Xue-Wen Li ‡ , § , Johanna S. Rees ¶ , ‖ , Peng Xue ‡ , Hong Zhang ‡ , Samir W. Hamaia ¶ , Bailey Sanderson ** , Phillip E. Funk ** , Richard W. Farndale ¶ , Kathryn S. Lilley ¶ , ‖ , Sarah Perrett ‡ , 4 , Antony P. Jackson ‡ , ¶ , 5
4 April 2014
Background: B cell receptor (BCR) clusters modulate BCR signaling in B-lymphocytes.
Results: We used a quantitative proteomic proximity assay to analyze the BCR cluster in DT40 cells.
Conclusion: Our proximity labeling assay identified novel components of the BCR cluster linked to integrin signaling.
Significance: We provide new insights into BCR assembly and identify new and unexpected targets for further functional analysis.

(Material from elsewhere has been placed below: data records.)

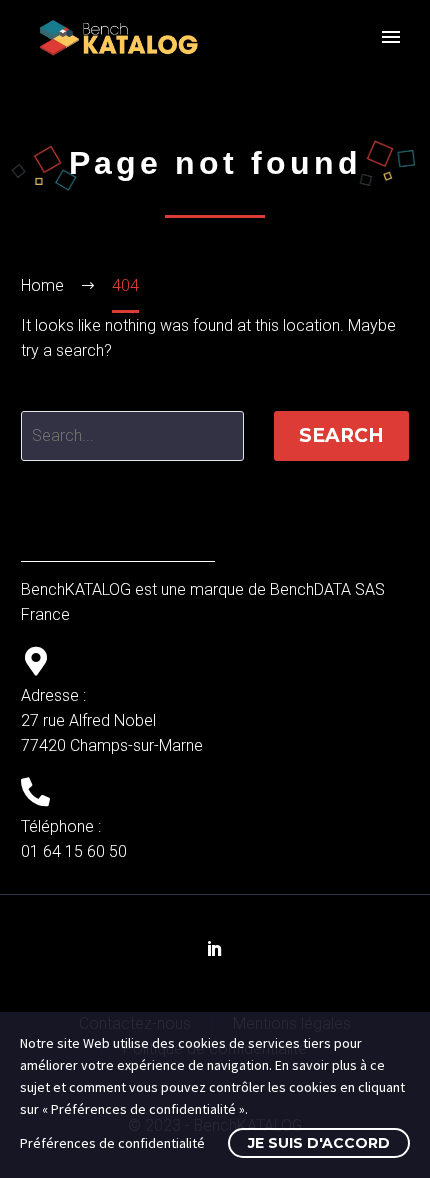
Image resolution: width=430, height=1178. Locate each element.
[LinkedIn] (215, 948)
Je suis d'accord (319, 1143)
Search (341, 435)
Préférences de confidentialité (112, 1143)
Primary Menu (391, 37)
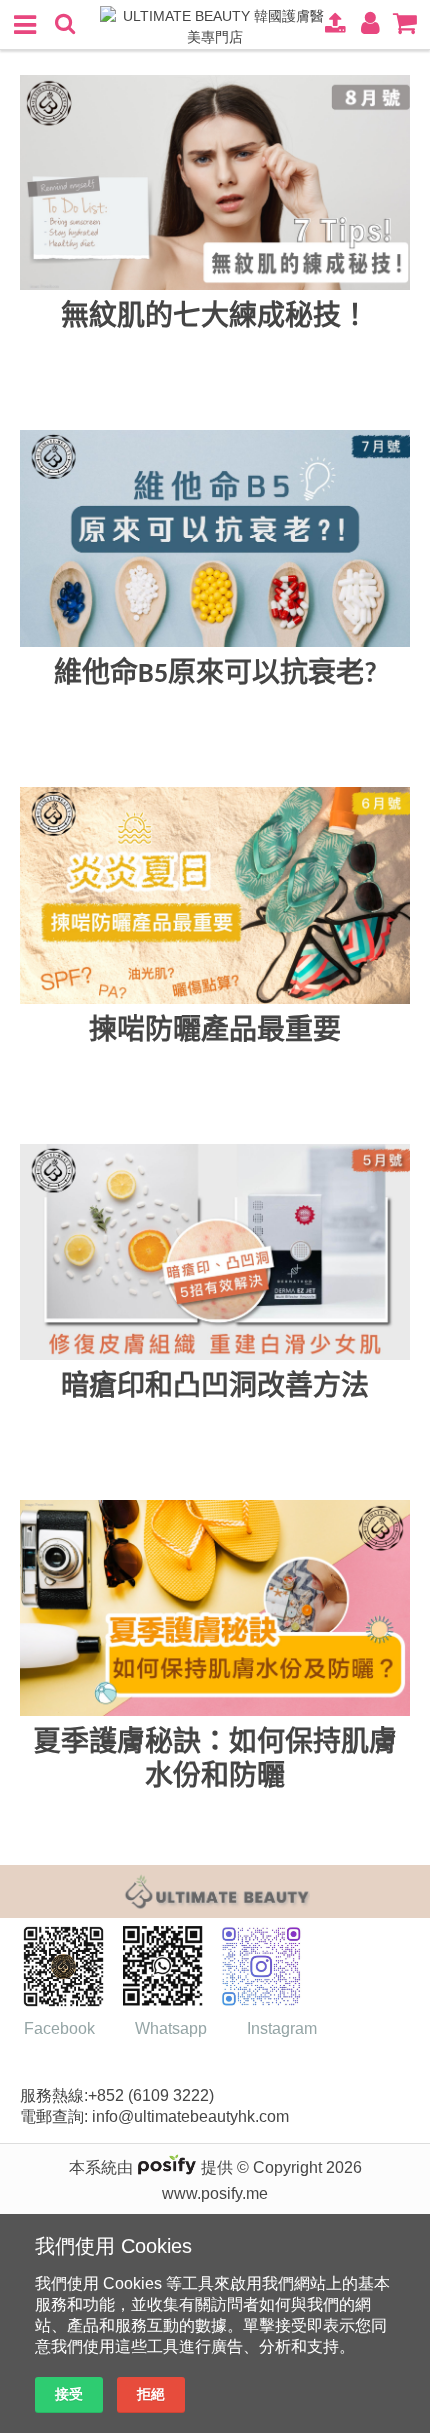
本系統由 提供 (153, 2167)
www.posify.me (215, 2193)
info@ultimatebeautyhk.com (194, 2116)
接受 (69, 2394)
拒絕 (151, 2394)
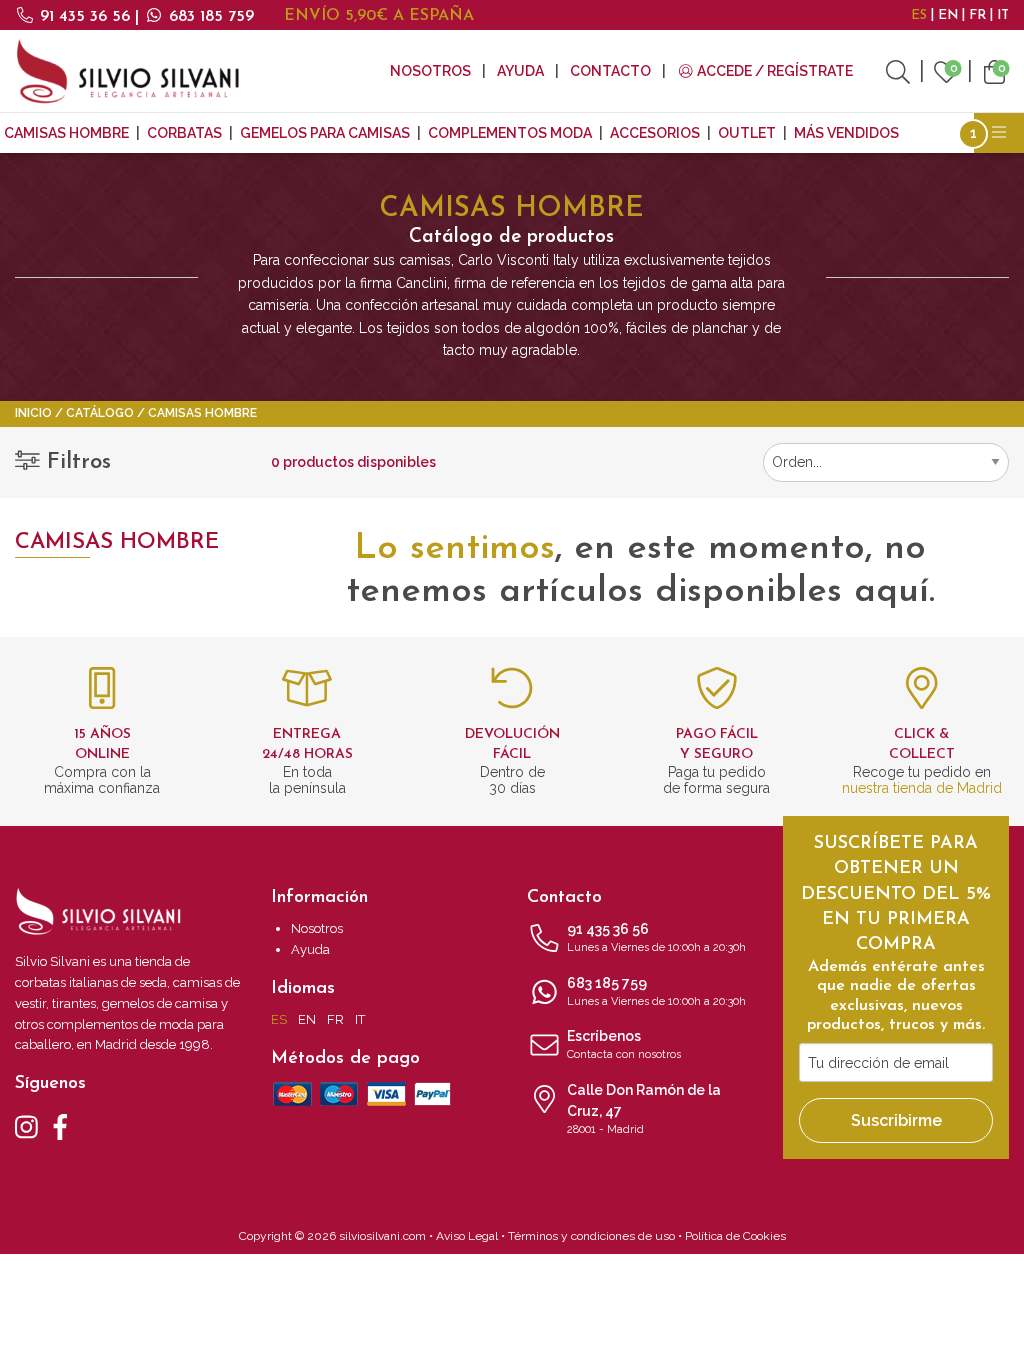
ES (919, 15)
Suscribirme (896, 1120)
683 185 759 (209, 17)
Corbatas (184, 133)
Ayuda (520, 71)
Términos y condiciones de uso (591, 1236)
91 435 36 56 (85, 17)
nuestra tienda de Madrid (922, 788)
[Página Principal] (128, 71)
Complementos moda (510, 133)
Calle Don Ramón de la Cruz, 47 (644, 1109)
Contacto (610, 71)
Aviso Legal (467, 1236)
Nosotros (430, 71)
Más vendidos (846, 133)
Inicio (33, 413)
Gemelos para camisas (325, 133)
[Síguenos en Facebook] (60, 1125)
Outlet (747, 133)
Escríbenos (624, 1044)
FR (977, 15)
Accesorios (655, 133)
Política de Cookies (735, 1236)
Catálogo (100, 413)
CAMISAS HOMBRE (66, 133)
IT (1003, 15)
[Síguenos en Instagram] (26, 1125)
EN (948, 15)
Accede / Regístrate (773, 71)
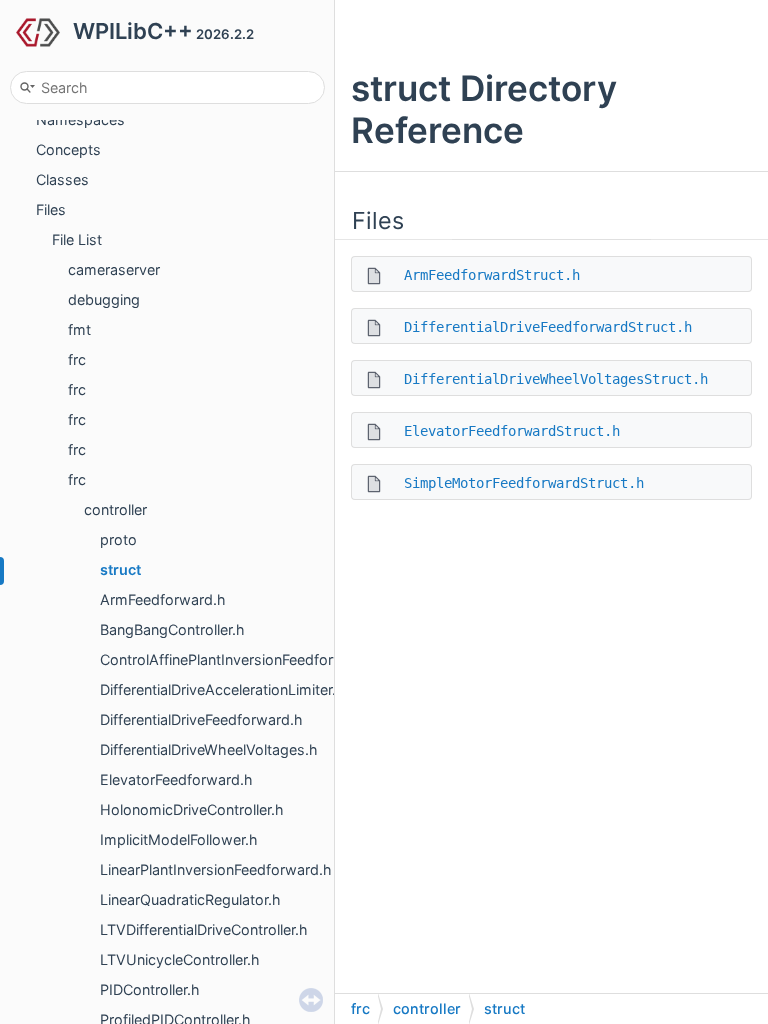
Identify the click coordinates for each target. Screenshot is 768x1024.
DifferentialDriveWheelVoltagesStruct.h (556, 379)
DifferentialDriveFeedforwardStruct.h (548, 327)
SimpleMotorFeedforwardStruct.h (524, 483)
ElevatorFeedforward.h (176, 779)
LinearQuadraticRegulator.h (190, 899)
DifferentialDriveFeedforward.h (201, 719)
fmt (79, 329)
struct (120, 569)
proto (118, 539)
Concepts (68, 149)
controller (115, 509)
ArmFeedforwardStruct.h (492, 275)
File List (77, 239)
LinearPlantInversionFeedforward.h (216, 869)
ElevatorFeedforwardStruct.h (512, 431)
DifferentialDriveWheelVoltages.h (209, 749)
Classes (62, 179)
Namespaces (80, 119)
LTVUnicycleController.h (180, 959)
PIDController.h (150, 989)
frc (77, 359)
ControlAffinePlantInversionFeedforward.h (240, 659)
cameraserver (114, 269)
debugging (104, 299)
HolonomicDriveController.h (192, 809)
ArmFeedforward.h (163, 599)
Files (51, 209)
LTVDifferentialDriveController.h (204, 929)
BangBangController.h (172, 629)
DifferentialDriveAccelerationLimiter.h (222, 689)
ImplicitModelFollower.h (179, 839)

In the vertebrate immune system, each B-lymphocyte expresses a surface IgM-class B cell receptor (BCR). When cross-linked by antigen or anti-IgM antibody, the BCR accumulates with other proteins into distinct surface clusters that activate cell signaling, division, or apoptosis. However, the molecular composition of these clusters is not well defined. Here we describe a quantitative assay we call selective proteomic proximity labeling using tyramide (SPPLAT). It allows proteins in the immediate vicinity of a target to be selectively biotinylated, and hence isolated for mass spectrometry analysis. Using the chicken B cell line DT40 as a model, we use SPPLAT to provide the first proteomic analysis of any BCR cluster using proximity labeling. We detect known components of the BCR cluster, including integrins, together with proteins not previously thought to be BCR-associated. In particular, we identify the chicken B-lymphocyte allotypic marker chB6. We show that chB6 moves to within about 30–40 nm of the BCR following BCR cross-linking, and we show that cross-linking chB6 activates cell binding to integrin substrates laminin and gelatin. Our work provides new insights into the nature and composition of the BCR cluster, and confirms SPPLAT as a useful research tool in molecular and cellular proteomics.